THE PRELUDE TO CIVIL WAR
slavery antislavery abolitionists racial
Along with physical resistance, political resistance to slavery expanded. The annexation of Texas in 1845 and the Mexican-American War of 1846–1848 made slavery into a national political issue. Many northerners in Congress supported Pennsylvania Representative David Wilmot’s attempt to restrict the expansion of slavery into the newly acquired Mexican territories. In the 1848 presidential elections, the newly formed Free Soil Party made antislavery a potent force in northern politics. Thus, thousands of readers were primed for the 1852 publication of Harriet Beecher Stowe’s antislavery novel, Uncle Tom’s Cabin . The novel was America’s first runaway bestseller, with some 300,000 copies being sold in twelve months.
The passage of the Kansas-Nebraska Act of 1854 reignited the issue of slavery expansion into the west and led to a fierce and violent contest over the fate of Kansas between free state migrants and southern slaveholders. The antislavery and nonextensionist Republican Party was founded as a result of a new coalition between Free Soilers, Antislavery Whigs and Democrats, and political abolitionists. In the Dred Scott v. Sandford case of 1857, the U.S. Supreme Court essentially held that the Constitution did not curtail the rights of slaveholders to move their human property anyplace within the United States. The Court also declared that the rights enunciated in the Constitution did not apply to blacks because they were not American citizens. John Brown’s failed 1859 raid on the federal armory at Harper’s Ferry made him into an abolitionist martyr. The question of slavery became a part of the famous 1858 debates between the antislavery Republican congressman Abraham Lincoln and the Democrat Stephen A. Douglas, who were running against each other for one of the Senate seats from Illinois. The debates made Lincoln a national figure and paved the way for his successful presidential campaign in 1860.
Lincoln’s election led to the secession of the states of the Deep South (South Carolina, Georgia, Mississippi, Alabama, Texas, Florida, and Louisiana), and the formation of the Confederacy would spell the doom of slavery. After the Confederates fired the first shot at Fort Sumter, inaugurating the American Civil War, four states from the Upper South (Virginia, North Carolina, Tennessee, and Arkansas) seceded. Abolitionists such as Wendell Phillips and Frederick Douglass, as well as Radical Republicans in Congress, pressured President Lincoln to make the war for the Union a war against slavery. In 1863 Lincoln not only issued the Emancipation Proclamation, he also enlisted black men—some 130,000 of them former slaves—into the Union Army. In 1865 the Thirteenth Amendment to the Constitution finally ended racial slavery in the United States. The war, which cost around 600,000 American lives, resulted in the emancipation of four million enslaved Americans of color. Millions more were peacefully freed when slavery was abolished in Puerto Rico in 1873, in Cuba in 1886, and in Brazil in 1888.

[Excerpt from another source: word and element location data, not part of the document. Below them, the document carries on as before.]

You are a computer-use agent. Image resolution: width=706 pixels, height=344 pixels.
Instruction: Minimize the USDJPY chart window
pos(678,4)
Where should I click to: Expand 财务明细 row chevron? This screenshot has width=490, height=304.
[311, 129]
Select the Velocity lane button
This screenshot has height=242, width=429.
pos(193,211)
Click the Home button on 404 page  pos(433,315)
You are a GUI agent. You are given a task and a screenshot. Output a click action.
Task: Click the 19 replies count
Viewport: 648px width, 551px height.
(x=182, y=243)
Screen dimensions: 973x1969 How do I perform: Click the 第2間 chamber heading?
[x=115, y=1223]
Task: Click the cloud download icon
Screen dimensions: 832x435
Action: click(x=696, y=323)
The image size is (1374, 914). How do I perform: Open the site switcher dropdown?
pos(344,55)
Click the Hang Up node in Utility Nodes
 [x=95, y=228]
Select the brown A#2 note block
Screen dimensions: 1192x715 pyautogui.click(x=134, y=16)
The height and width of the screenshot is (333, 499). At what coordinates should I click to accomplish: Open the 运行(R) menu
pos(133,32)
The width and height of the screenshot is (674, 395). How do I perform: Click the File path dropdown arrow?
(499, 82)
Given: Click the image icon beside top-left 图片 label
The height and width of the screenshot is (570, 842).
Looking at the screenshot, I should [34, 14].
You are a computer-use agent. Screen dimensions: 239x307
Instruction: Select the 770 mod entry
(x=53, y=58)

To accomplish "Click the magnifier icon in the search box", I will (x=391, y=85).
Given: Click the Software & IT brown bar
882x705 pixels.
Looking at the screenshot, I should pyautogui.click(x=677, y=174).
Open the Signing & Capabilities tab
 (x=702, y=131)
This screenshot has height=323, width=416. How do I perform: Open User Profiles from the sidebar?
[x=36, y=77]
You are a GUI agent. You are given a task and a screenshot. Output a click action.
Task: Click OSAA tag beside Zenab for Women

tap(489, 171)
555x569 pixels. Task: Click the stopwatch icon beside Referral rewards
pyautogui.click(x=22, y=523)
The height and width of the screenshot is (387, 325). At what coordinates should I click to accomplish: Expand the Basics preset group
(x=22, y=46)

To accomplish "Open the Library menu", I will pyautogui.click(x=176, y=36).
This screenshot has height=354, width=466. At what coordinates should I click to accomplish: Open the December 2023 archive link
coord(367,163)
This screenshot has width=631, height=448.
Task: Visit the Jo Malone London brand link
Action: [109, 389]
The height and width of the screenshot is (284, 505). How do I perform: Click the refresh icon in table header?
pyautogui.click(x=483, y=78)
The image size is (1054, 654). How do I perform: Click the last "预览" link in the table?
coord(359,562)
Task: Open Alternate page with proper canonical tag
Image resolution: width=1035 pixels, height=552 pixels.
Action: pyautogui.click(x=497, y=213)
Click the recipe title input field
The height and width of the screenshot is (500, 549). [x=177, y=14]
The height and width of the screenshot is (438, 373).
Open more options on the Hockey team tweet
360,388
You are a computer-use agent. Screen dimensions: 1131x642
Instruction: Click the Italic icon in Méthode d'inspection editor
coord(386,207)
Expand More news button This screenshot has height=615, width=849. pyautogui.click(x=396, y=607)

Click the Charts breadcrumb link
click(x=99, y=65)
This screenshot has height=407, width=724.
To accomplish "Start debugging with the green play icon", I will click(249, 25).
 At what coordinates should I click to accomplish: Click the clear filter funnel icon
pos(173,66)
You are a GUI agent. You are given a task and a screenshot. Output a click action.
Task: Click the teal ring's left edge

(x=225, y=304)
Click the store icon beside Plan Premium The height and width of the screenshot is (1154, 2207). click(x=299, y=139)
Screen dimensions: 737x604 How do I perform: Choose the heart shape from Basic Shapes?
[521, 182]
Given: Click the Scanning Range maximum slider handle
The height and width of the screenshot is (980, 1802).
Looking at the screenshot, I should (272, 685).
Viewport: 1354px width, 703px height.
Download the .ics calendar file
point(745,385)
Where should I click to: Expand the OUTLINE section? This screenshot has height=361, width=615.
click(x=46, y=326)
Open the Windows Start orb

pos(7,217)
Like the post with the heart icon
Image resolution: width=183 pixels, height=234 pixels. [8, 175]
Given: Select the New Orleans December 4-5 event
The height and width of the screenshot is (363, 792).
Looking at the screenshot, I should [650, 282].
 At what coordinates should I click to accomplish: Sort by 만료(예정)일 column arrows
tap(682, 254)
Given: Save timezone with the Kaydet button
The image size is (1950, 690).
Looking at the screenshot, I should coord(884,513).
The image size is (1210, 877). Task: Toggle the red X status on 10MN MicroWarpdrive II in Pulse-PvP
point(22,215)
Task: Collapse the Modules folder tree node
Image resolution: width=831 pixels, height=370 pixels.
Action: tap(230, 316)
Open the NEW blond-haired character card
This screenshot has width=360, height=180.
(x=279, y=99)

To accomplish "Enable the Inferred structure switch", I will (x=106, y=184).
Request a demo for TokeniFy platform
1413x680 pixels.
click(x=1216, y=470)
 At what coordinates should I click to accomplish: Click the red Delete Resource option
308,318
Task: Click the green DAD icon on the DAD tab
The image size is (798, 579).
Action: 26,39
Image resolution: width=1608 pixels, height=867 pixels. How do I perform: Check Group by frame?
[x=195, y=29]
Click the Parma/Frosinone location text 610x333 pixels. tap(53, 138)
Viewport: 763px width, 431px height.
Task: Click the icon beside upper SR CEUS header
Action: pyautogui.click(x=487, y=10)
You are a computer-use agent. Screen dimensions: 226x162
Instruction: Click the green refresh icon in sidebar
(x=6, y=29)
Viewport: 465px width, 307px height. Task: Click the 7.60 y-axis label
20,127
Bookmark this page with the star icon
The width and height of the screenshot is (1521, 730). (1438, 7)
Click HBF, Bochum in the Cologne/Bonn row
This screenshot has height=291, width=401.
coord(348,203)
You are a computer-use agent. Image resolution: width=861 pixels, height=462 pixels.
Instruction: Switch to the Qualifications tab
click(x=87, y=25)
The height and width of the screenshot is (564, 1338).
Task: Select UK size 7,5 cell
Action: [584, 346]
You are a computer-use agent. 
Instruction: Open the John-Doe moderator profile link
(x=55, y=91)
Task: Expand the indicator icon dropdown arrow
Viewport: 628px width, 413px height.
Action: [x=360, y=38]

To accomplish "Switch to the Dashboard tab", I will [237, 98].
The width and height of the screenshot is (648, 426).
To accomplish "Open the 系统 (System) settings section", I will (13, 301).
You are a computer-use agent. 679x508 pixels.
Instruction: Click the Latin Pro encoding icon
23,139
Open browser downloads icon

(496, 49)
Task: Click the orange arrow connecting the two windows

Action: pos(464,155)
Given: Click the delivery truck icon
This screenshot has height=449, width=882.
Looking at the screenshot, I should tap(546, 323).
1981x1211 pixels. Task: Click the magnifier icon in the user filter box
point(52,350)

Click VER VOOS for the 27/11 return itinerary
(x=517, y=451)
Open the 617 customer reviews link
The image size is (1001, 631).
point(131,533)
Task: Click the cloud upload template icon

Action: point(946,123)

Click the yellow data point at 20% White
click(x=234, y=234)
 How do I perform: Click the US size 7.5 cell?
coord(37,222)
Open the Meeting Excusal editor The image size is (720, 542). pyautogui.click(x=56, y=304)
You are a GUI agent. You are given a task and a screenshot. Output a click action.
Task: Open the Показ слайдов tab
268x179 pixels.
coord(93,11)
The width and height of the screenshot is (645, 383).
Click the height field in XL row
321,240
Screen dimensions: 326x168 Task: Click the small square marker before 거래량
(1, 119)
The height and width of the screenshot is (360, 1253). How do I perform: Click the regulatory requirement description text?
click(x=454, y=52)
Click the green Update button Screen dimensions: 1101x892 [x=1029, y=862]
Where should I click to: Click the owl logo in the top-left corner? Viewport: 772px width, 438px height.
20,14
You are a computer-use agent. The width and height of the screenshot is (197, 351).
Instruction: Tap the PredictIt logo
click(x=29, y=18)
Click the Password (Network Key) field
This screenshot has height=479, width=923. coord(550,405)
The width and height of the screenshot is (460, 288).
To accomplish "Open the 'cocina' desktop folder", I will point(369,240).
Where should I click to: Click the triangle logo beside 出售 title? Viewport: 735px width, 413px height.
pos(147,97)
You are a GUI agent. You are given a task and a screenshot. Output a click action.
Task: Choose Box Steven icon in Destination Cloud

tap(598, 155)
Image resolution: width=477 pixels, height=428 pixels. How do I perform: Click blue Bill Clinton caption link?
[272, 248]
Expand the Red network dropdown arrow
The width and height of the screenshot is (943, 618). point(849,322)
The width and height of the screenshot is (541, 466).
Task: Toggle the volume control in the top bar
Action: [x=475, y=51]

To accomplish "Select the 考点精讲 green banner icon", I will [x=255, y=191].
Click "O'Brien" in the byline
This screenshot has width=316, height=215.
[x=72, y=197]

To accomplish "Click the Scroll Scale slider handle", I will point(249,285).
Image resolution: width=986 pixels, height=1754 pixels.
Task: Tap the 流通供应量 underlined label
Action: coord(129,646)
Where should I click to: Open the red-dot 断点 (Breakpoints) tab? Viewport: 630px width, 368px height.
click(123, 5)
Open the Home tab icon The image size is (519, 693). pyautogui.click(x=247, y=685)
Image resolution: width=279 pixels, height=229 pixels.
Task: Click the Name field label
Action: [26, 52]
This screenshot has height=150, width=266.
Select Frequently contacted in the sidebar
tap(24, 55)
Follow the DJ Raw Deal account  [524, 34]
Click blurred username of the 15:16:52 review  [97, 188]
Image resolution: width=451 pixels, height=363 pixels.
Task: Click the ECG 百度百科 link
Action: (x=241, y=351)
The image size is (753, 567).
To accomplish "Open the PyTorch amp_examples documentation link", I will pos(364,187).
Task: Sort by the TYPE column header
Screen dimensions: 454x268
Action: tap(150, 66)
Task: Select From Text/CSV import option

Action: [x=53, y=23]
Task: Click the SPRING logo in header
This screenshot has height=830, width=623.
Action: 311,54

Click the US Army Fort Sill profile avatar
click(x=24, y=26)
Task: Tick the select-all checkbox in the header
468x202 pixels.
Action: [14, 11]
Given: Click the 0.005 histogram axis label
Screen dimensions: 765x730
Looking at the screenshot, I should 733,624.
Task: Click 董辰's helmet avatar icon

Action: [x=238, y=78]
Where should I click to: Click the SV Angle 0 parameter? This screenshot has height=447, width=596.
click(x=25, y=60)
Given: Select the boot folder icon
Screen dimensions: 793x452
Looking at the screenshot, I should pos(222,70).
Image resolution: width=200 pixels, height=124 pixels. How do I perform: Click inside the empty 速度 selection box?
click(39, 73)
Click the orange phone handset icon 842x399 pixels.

By the end of the nineteenth century, racial slavery had ended in the New World. Among the causes of its demise was a general belief that chattel slavery was both an outmoded and morally unacceptable labor system. The efforts of countless abolitionists and slaves also helped governments to end one of the worst instances of human bondage in world history.
Throughout the Western Hemisphere, even though slavery had ended, the problem of race continued to bedevil former slave societies. Only in the United States did the legacy of abolitionism live on beyond the end of slavery. Following the Civil War, the United States became the only slave society to adopt a policy of systemic reconstruction based on interracial democracy. Unfortunately, the U.S. Reconstruction era, which lasted from 1865 until 1875, was overthrown, and, just as in other former slave societies, freed persons were subjected to new coercions and relegated to second-class citizenship. With the start of the U.S. civil rights movement in the twentieth century, and similar struggles elsewhere, the abolitionist dream of creating a society based on racial justice re-emerged. In the 1960s, civil rights workers, recalling the long history of the struggle for black equality, called themselves “the new abolitionists.” Thus, while the abolitionists succeeded in ending slavery, if not racism, the legacy of their fight for racial justice lived on.